Just having a machine that can perform a function doesn't mean that using that machine will improve someone's health. We have spent decades digging ourselves into a huge hole created with just such thinking, and now we are paying the bill. Instead of paying bills, we should be paying attention to medical evidence of what works and doesn't work in medical practice. Evidence-based medicine is finally taking hold because physicians have finally discovered the folly of "what I think" vs. "what we know."

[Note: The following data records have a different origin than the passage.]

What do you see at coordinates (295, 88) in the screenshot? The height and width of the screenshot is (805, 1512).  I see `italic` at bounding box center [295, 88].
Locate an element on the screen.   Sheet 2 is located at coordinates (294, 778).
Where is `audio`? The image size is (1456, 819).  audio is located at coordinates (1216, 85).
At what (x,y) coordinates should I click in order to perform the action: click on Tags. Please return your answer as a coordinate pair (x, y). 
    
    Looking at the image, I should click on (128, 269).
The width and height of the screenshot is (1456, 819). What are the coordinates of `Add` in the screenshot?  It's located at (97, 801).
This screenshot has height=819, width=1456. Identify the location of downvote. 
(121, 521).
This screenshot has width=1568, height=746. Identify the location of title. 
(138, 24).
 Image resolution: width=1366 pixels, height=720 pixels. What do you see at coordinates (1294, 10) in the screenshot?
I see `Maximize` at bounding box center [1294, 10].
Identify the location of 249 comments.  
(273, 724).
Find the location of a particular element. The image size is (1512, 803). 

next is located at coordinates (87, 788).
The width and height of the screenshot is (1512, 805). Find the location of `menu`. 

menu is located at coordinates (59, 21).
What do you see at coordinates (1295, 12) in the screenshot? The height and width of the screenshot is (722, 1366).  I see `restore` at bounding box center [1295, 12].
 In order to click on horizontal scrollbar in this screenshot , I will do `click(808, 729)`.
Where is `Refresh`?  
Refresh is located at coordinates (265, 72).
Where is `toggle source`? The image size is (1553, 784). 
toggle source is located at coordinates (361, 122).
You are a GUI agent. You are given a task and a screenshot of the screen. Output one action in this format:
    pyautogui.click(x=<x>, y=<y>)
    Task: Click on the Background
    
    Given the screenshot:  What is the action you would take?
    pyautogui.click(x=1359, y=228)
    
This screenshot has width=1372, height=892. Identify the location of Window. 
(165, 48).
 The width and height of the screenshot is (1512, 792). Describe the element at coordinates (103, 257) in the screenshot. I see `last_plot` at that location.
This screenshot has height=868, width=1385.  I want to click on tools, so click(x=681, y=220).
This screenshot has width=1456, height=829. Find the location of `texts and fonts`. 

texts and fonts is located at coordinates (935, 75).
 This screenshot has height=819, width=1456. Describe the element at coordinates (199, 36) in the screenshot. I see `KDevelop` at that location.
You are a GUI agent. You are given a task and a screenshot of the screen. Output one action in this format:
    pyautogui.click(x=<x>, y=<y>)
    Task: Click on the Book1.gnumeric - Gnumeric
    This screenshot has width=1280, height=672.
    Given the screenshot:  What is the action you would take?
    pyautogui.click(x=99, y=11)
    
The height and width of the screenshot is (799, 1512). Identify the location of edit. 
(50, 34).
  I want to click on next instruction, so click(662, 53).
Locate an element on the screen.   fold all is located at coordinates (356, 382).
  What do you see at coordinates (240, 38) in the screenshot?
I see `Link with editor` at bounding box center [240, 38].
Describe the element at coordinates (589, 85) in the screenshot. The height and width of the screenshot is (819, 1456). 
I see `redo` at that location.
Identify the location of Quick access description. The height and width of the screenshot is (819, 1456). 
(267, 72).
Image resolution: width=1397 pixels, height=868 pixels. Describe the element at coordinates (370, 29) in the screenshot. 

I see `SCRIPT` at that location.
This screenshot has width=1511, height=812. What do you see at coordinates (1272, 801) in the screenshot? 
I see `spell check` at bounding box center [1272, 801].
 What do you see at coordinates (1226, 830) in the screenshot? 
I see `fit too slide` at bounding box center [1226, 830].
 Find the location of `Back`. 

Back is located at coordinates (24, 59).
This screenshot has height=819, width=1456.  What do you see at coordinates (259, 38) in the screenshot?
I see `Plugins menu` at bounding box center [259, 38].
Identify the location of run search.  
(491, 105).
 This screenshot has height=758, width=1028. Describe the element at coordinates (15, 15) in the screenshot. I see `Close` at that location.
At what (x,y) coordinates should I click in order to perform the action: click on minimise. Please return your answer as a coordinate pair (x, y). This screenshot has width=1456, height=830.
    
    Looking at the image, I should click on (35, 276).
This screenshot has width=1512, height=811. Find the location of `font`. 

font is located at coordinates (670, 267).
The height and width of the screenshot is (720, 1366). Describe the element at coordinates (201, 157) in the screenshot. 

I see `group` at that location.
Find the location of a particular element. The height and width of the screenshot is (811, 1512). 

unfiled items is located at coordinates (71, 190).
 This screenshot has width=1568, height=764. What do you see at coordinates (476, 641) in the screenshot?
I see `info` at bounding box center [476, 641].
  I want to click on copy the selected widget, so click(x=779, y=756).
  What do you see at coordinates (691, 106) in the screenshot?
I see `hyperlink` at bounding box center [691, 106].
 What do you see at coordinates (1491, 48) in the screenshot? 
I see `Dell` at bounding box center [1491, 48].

In fact, when I first heard a number of years ago about a doctor in the New York area who was offering MRIs to reduce deaths from the most aggressive forms of brain cancers, I was astonished. But it wasn't a major issue for me, other than to use the example in my talks since then to point out the difference between proven, effective cancer screening and a test where people want to believe it might work but have no proof, while spending untold amounts of money and putting patients at untold risk without proving there is real benefit.
And now the city of New York is spending precious resources on a van that apparently stands useless much of the time. And a Council leader castigates anyone who disagrees, citing mammography as an example of something that doctors "laughed at" years ago as justification for this fiasco.
It is quite different enrolling women in a controlled clinical trial (which is what happened in New York at the beginning of the mammography era in the 1960's) and having a city backed van going around town offering unproven medical studies to thousands of people who get duped with the help of their government into thinking the van is offering a proven medical service.
So what do we do?
What we don't do is assume defensive postures and continue blasting away at people who devote their lives to understanding the prevention and early detection of cancer. We don't continue to support unproven--and potentially dangerous--medical technologies with a government endorsement.
And if we want to do some good, we figure out how to redirect that money into more appropriate medical uses, such as screening for cancers where we know early detection really does work. In this case, screening MRIs to detect brain cancer "early" simply isn't one of those cancers.
So, I plea with New York to spend the money where it is needed for things that work, whether it is food, shelter, parks or proven cancer screening. Just don't waste money on something that doesn't stand a reasonable test of medical effectiveness. It simply doesn't make you look good--or responsible as stewards of the public purse or the public's safety. And if someone is injured as a result of this unproven screening, it could prove very costly as well.